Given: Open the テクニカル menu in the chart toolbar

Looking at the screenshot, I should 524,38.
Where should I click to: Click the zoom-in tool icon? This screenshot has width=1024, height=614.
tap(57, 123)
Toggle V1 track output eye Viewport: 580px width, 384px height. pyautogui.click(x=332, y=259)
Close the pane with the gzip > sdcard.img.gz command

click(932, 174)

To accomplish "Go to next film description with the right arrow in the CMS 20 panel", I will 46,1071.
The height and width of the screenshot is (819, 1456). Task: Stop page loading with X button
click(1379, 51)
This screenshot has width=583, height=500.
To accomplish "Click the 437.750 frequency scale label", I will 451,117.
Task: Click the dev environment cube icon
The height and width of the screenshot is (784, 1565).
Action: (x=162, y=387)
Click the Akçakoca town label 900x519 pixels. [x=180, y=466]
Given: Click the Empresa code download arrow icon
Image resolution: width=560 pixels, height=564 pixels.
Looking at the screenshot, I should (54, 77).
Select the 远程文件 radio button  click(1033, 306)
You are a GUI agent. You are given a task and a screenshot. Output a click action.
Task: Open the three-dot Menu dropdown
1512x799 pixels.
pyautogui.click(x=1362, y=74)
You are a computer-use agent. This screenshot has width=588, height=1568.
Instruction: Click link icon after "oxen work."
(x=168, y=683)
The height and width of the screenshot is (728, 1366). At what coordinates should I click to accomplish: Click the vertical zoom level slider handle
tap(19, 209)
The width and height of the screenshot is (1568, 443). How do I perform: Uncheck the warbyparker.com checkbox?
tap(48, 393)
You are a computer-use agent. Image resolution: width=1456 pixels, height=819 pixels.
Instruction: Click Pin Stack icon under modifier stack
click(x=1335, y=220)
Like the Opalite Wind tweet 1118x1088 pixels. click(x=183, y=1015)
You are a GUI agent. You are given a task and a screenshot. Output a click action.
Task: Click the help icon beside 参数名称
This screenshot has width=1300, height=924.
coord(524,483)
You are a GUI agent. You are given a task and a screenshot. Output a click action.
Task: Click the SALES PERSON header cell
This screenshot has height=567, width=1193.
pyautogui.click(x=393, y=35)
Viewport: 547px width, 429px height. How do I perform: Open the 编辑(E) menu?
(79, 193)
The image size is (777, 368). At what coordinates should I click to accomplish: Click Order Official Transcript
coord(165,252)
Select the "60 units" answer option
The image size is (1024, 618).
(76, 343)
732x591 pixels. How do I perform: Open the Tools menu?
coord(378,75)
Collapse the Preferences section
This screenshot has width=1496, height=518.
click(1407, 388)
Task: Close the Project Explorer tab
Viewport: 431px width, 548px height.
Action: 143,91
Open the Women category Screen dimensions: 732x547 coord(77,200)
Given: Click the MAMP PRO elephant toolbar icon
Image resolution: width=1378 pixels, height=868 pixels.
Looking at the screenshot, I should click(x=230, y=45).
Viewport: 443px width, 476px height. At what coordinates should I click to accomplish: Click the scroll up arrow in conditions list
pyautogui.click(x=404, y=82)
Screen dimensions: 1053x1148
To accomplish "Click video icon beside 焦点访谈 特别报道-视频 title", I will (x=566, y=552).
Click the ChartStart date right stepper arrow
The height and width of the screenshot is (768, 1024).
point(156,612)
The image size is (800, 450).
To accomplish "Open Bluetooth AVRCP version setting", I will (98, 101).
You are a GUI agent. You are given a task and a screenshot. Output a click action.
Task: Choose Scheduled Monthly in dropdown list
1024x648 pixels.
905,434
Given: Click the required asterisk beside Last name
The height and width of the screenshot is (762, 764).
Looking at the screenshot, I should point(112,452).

═══

SHORT EXERCISE ▸ From the material above, pull out every line that contains the string "label". Matches must have the same capitalization.

OUTPUT ▸
To accomplish "Click the 437.750 frequency scale label", I will 451,117.
Click the Akçakoca town label 900x519 pixels. [x=180, y=466]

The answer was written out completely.